The results of the surveys appear quite consistent.

They each point to the fact that most utilities account for DSM impacts in their sales forecasts. Of those that account for DSM, the vast majority make exogenous adjustments to their sales forecasts to account for DSM program impacts. In addition, some other utilities employ the other approaches previously mentioned in order to estimate the impact of DSM programs on utility electric retail sales.

ABOUT THE AUTHORS: Ahmad Faruqui (ahmad.faruqui@brattle.com) and Eric Schulz are economists with The Brattle Group based in San Francisco.

Endnotes:

1. For a current discussion on how DSM is deployed in the United States and abroad, please consult the 23 essays in Energy Efficiency: Towards the End of Demand Growth, Fereidoon P. Sioshansi (editor), Academic Press, 2013.

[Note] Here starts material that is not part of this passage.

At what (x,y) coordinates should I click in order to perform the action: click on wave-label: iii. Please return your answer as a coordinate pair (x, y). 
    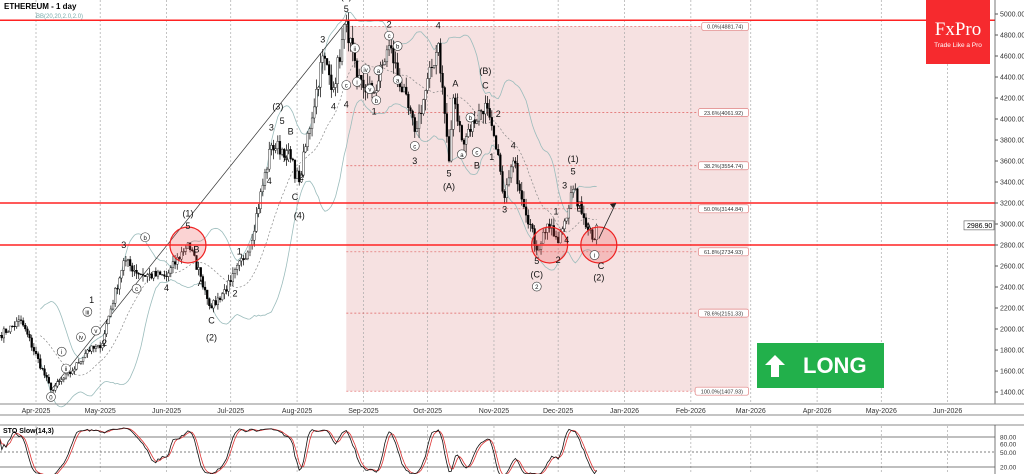
    Looking at the image, I should click on (87, 313).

2. See, for example, the application of Xcel Energy in Minnesota where the company is requesting a rate increase partly to recover fixed costs that otherwise would not be recovered because sales growth has slowed down due to its DSM programs. Especially relevant to this paper are Faruqui’s rebuttal and direct testimonies which can be found at: http://www.xcelenergy.com/staticfiles/xe/Regulatory/Regulatory%20PDFs/MN-Rate-Case-2013/Vol-1-7-of-11-Faruqui-Economic-Energy-Eff-Impacts-Sales-Forecasts-Rebuttal.pdf and http://www.xcelenergy.com/staticfiles/xe/Regulatory/Regulatory%20PDFs/MN-Rate-Case-2013/vol-2A-6.pdf.

3. For a discussion of these factors, please see the paper by Ahmad Faruqui and Eric Shultz entitled, “Demand Growth and the New Normal,” Public Utilities Fortnightly, December 2012.

4. Hydro One Networks, “Business Load Forecast Methodology: Attachment 1, Appendix D,” 2013/2014 Transmission Revenue Requirement & Rate Application to the Ontario Energy Board, (Docket No. EB-2012-0031, Exhibit A-15-02), filed May 28, 2012 (accessed March 5, 2013).